This new kyushoku center caters for one junior high school and two elementary schools. Before the center was built, the junior high school and one of the elementary schools had their own kitchen on their respective premises, and the main reason why I wanted to participate in this event was that I wanted to know if anything had changed for the worse because of the change from the school kitchen system to the central kitchen system. On that particular day, the center made 1,130 meals in total. I learned from the nutrition teacher that the staff start making meals at 8:15 and finish making meals for the two elementary schools no later than 11:45 (and usually around 11:30) and finish making meals for the junior high around 12:00. Apparently, there seem to be no major changes for the worse. Reason: This particular kyushoku center is relatively small, and caters for only three schools, so the period from the time the meals are made until they are eaten can be kept short. In some large kyushoku centers that cater for more schools, the time difference is rather long.

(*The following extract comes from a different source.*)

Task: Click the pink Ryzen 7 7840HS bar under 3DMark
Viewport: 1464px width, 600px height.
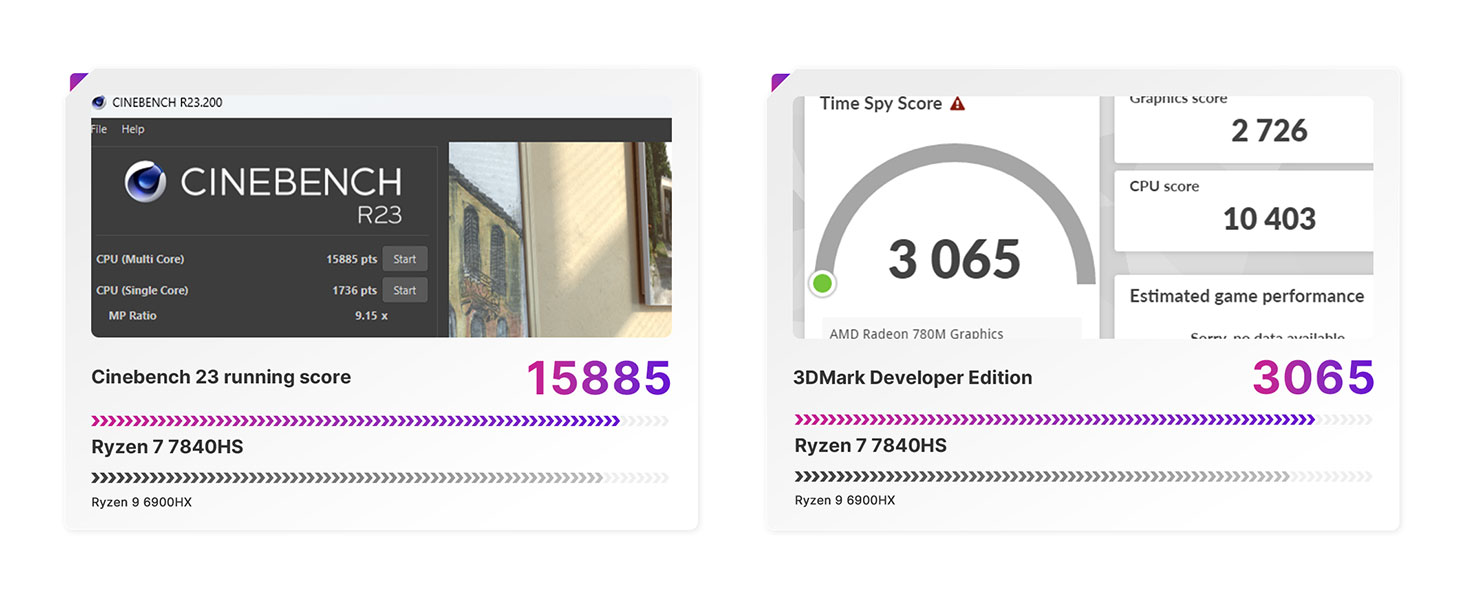Action: [1054, 420]
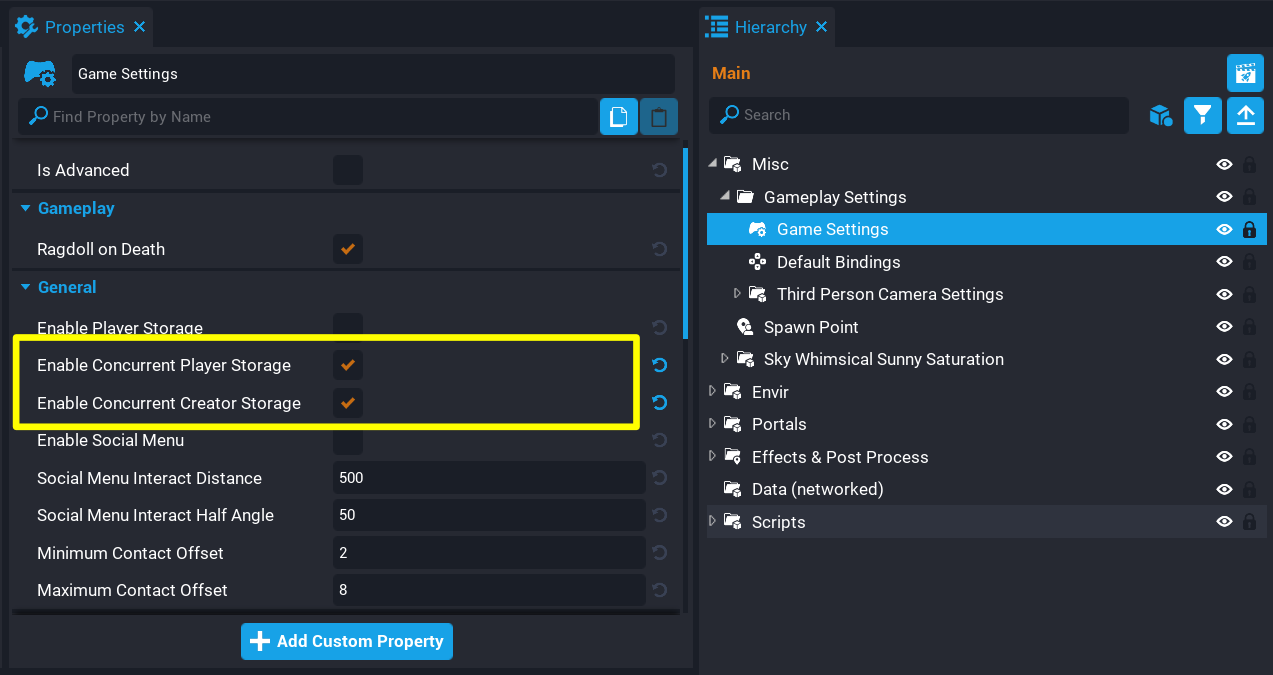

The cost of the ingredients of the day's school lunch was 307 yen per meal, which must be covered by the parent under the School Lunch Program Law, while the equipment, labor, fuel, and other costs are covered by the municipality.
Here are the materials the participants were given:
These photos are for those who can read Japanese. For those who don't and are interested in shokuiku (food education) in Japan, click here, you will find some valuable information.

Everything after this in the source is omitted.